Over the past several years the tech industry has cycled between rapid hiring and sharp cost-cutting as revenue growth expectations, macroeconomic conditions, and capital markets have shifted. Companies periodically announce large workforce reductions; some are distributed over time while others are presented as single events, and this market focuses on single-event announcements that are publicly verifiable. The market is agnostic to company size or public/private status; resolution depends on how the event is defined and reported.

Prediction market odds reflect the aggregate market view about whether a qualifying single announced layoff will occur before the market closes. Traders should interpret prices as evolving crowd estimates that respond to new announcements, earnings, macro data, and company disclosures rather than definitive forecasts.

Key Factors

Frequently Asked Questions

How does this market define a 'one-time layoff' for the purposes of this event?

A qualifying 'one-time layoff' is a single company announcement or filing that describes a consolidated workforce reduction presented as a single event; ongoing phased reductions announced over multiple distinct statements generally do not qualify unless the company explicitly frames them as a single action.

Which companies are considered 'in tech' for this event?

Companies whose primary business is technology-related—software, cloud platforms, consumer internet, semiconductors, hardware makers with technology-driven businesses, and similar digital services—are typically in scope; the market will rely on standard industry classifications and the event's official resolution criteria to determine eligibility.

What sources or evidence count to confirm a qualifying layoff and the employee count?

Official company communications (press releases, SEC or regulatory filings), public statements from executives, and credible media reports that directly cite the company or filings are used to verify an event; independent third-party confirmations that rely on company-provided figures can also be accepted per the market's resolution rules.

If a company announces several rounds of layoffs that together exceed Block's reduction, does that satisfy the event?
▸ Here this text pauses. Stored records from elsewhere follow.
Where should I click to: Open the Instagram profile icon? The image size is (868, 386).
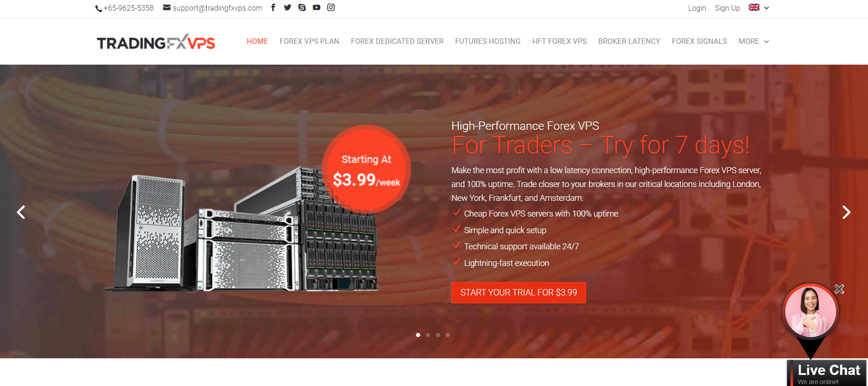click(331, 7)
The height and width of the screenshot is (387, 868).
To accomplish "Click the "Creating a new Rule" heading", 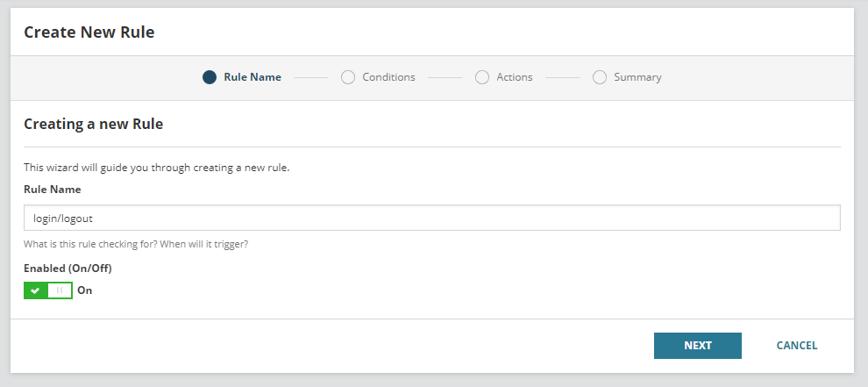I will point(93,125).
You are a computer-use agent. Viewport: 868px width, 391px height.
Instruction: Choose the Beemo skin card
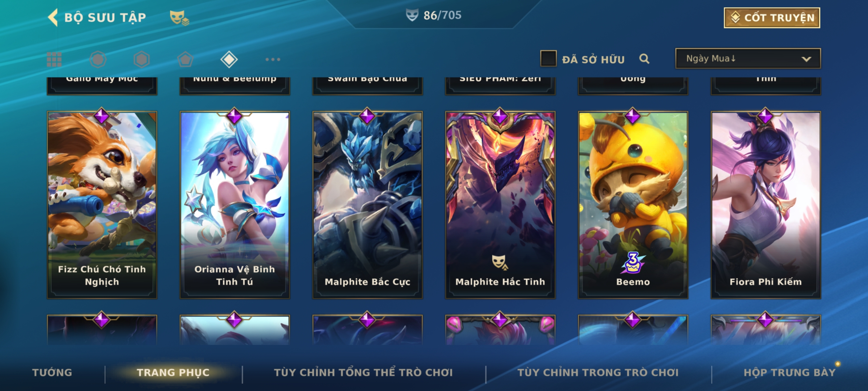click(633, 205)
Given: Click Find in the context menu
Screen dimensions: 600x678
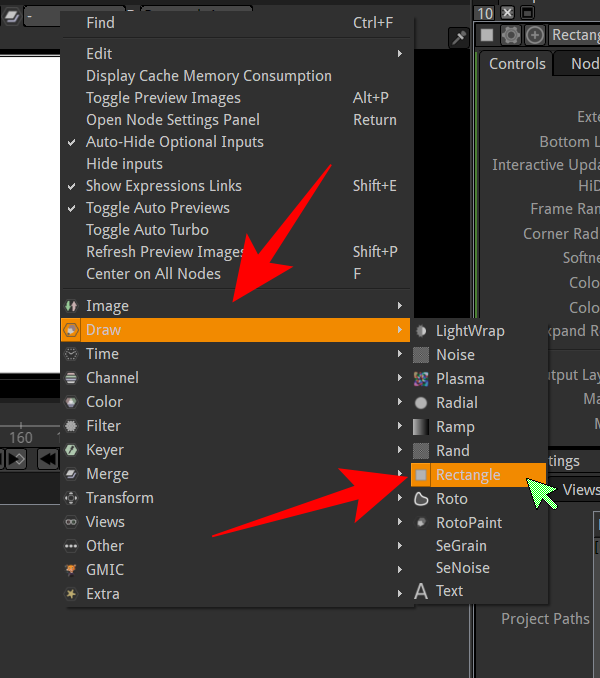Looking at the screenshot, I should tap(100, 22).
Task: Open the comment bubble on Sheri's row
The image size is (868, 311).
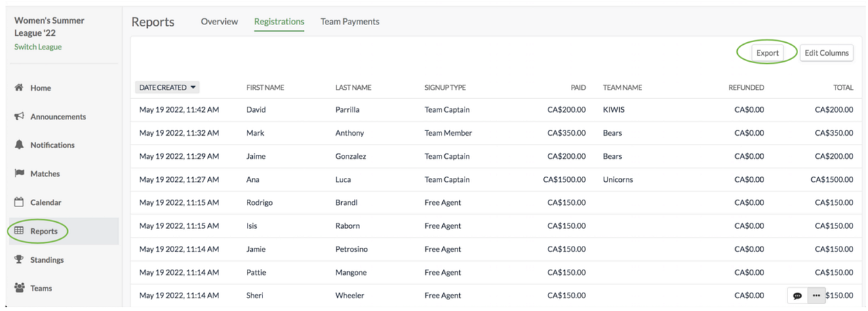Action: coord(797,296)
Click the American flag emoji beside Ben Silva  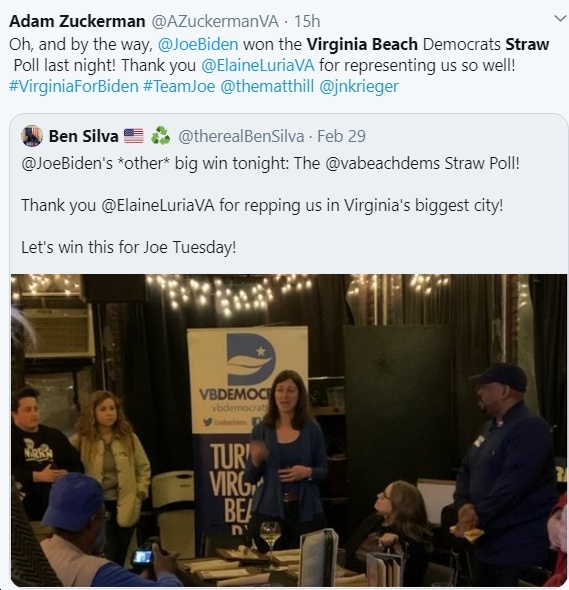click(134, 136)
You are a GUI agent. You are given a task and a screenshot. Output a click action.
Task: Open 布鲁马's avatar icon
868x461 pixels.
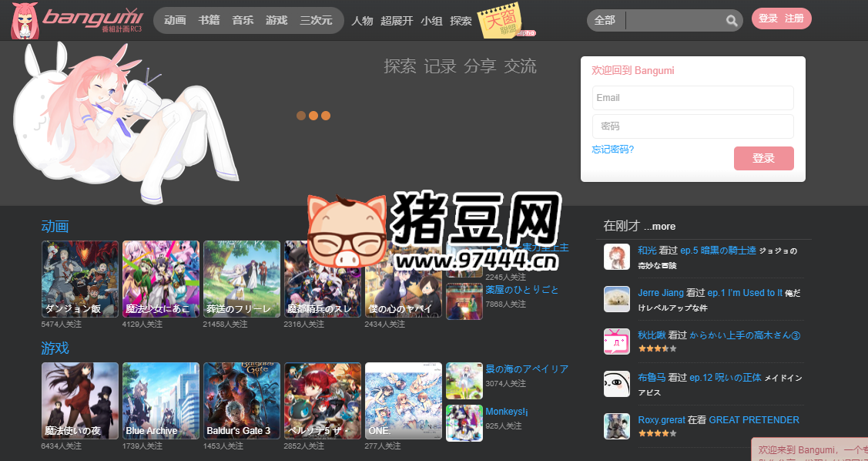click(616, 383)
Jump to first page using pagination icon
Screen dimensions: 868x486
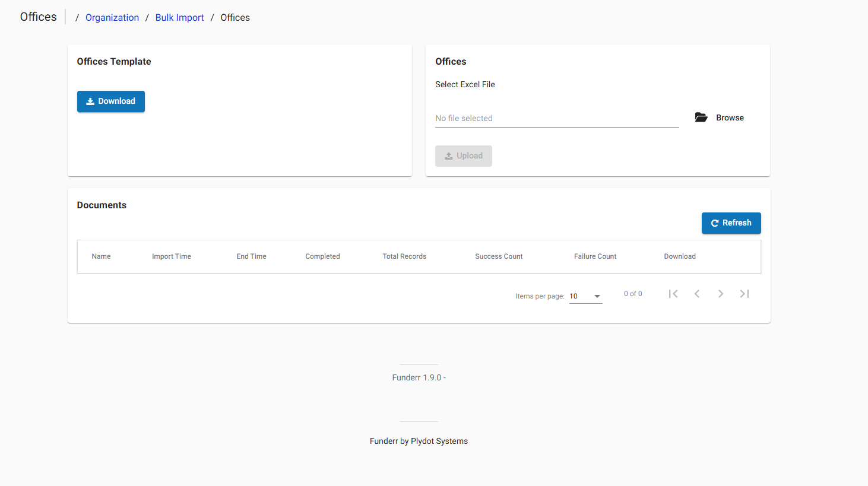(673, 293)
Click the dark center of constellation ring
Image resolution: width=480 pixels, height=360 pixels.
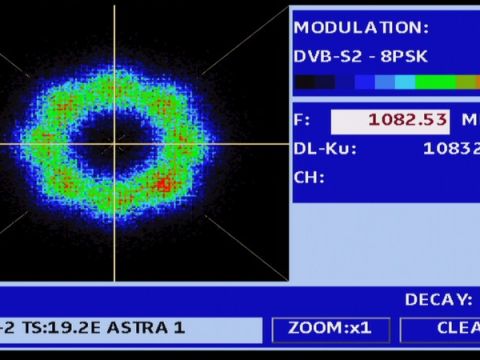pos(112,142)
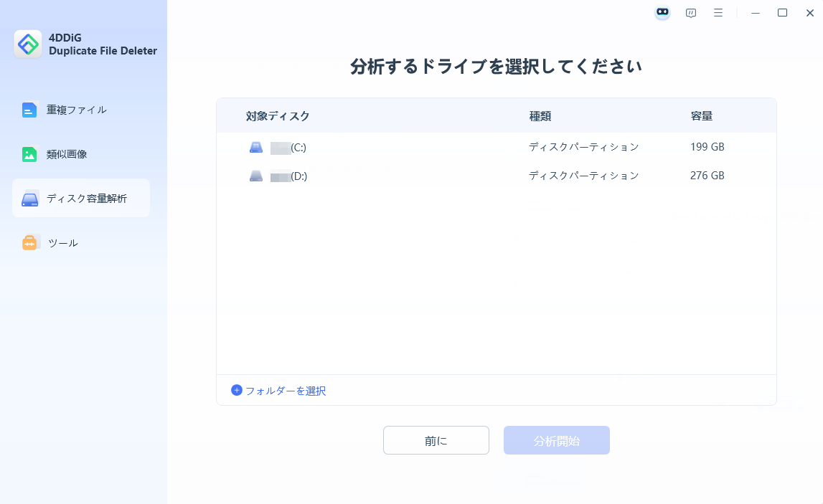Click the フォルダーを選択 folder selection link

tap(285, 391)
No — the event focuses on single announced one-time layoffs. Multiple separate announcements or staged rounds that are reported as distinct actions typically will not be aggregated to meet the threshold unless the company explicitly presents them as a single consolidated layoff.

When does a layoff need to occur to count for this market, given the market close is listed as TBD?

A qualifying layoff must be publicly announced before the market's official close time; because the close date is TBD, traders should monitor the market page for the final cut-off and rely on contemporaneous official announcements to establish timing.